Next morning we were up early. Before attempting any of the tasks that lay before us to get the cabin up and running, I wandered out to the side patio and breathed deeply of the fresh pine-scented cool summer air while looking out and down at the sun playing on the water. Even in the south, Norway has a special quality of light I have never seen anywhere else. A slow sensuous rhythm began to rock my spirit.

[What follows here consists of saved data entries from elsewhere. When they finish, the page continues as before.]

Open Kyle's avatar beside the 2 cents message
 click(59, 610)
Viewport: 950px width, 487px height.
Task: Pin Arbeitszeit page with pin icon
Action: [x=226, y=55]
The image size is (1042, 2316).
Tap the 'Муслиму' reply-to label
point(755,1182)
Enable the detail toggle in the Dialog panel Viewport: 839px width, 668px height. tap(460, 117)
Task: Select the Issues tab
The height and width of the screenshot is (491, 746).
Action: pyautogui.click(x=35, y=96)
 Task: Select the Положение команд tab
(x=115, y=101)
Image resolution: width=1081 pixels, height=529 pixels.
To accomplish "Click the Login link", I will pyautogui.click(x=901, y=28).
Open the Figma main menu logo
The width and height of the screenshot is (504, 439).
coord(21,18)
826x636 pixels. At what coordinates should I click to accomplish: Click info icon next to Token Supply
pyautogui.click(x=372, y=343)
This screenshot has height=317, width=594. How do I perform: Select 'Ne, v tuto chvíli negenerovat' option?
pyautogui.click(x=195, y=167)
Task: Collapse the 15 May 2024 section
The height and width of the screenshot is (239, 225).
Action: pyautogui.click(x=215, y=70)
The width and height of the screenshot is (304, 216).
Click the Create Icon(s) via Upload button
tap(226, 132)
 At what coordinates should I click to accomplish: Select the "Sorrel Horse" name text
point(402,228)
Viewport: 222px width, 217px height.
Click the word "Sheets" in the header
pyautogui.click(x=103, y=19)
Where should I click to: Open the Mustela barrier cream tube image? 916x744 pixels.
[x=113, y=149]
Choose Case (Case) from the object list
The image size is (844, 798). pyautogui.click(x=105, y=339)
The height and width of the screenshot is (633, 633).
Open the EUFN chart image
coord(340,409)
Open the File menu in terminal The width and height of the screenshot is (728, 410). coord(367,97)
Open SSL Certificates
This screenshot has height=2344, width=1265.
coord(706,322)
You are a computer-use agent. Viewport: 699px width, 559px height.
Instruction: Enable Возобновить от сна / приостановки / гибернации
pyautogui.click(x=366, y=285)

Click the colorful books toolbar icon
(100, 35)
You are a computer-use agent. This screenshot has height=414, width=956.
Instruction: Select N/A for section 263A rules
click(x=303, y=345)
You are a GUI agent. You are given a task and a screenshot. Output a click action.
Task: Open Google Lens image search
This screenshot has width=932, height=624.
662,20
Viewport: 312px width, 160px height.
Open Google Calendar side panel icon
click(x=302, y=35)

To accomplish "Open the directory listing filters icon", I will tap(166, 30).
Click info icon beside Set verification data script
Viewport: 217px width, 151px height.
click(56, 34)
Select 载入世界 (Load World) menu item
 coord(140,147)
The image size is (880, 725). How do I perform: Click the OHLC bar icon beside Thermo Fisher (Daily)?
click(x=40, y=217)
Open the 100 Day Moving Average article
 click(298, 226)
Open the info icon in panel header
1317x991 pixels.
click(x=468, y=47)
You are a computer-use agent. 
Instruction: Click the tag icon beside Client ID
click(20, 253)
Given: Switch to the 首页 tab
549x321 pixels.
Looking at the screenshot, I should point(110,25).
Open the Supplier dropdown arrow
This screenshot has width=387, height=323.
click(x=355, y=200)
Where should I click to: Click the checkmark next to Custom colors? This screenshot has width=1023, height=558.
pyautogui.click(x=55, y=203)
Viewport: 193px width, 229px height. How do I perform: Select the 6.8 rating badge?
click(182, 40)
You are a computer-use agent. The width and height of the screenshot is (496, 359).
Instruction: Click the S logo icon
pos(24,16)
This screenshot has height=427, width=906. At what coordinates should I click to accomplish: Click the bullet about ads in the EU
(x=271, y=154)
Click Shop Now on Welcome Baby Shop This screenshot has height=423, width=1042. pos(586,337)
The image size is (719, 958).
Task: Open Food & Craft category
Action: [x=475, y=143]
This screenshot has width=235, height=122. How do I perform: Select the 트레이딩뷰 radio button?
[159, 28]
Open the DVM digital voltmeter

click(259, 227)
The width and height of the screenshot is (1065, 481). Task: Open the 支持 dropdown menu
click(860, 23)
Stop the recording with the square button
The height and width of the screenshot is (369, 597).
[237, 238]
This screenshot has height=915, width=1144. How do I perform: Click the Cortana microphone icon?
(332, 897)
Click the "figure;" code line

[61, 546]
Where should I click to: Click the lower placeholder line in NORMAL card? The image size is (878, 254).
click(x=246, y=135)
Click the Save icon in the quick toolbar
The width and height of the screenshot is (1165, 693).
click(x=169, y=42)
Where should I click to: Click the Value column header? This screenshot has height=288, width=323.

It took us the whole day to find the water hook up in the woods. I began to think of it as “witching for water.” Then it took another half day to get hot water. But slowly, we cleaned out the winter dirt from floors, walls, and windows and the cabin began to shine. Before too long, the visiting began. These beginnings were so memorable for me I penned these words at the time:
Here we are again in Norway…smiling broadly as we walk the short path to the outhouse, smiling as we lay out the white table and patio chairs while the sun does a mazurka across the dark shivering sea. Here again in Norway, once more drinking in this country’s natural beauty with our eyes, our noses, our ears and our tongues and skin. Last night Paul and I were invited to a ryppe (grouse) dinner at Lillebeth’s house along with Grace, Joan, Wendy, Katia and little Barbara (10 1/2 months old). Lillebeth began by showing us a memory quilt she had someone sew together of the embroidery work of Mormor and Mormor’s mother, and I believe other female family members. It is mainly white…very delicate in appearance…an exquisite piece of art work of the “work” of women in the family. It lies draped over the keys of her white grand piano for special occasions. Lillebeth provided a family feast for us of ryppe accompanied by lots of gravy, peas, chanterelle mushrooms, potatoes and Russian peas (little round almost black beads…quite delicious and unknown to me before). Her husband Erling poured red wine from a ceramic pitcher. Our dessert was, can you guess? Multaberre with sugar and heavy cream. and then, guess again…pommes d’amour – the rich, moist cake, full of black currants, the icing white with a hint of rum. This cake could be eaten with port. We sipped and ate, a combination of culinary tastes not to be missed in this life. The meal was Proustian for me – the ryppe brought me back to Mormor’s table, the pommes d’amour to teas with aunt Tatti. And then, Lillebeth brought a pink rose to my nose…one from Mormor’s originals…and suddenly I was back in Mormor’s garden with Mormor, so happy with her grandmotherly love, so happy in the pink loveliness of her garden among the delicate subtle aromas.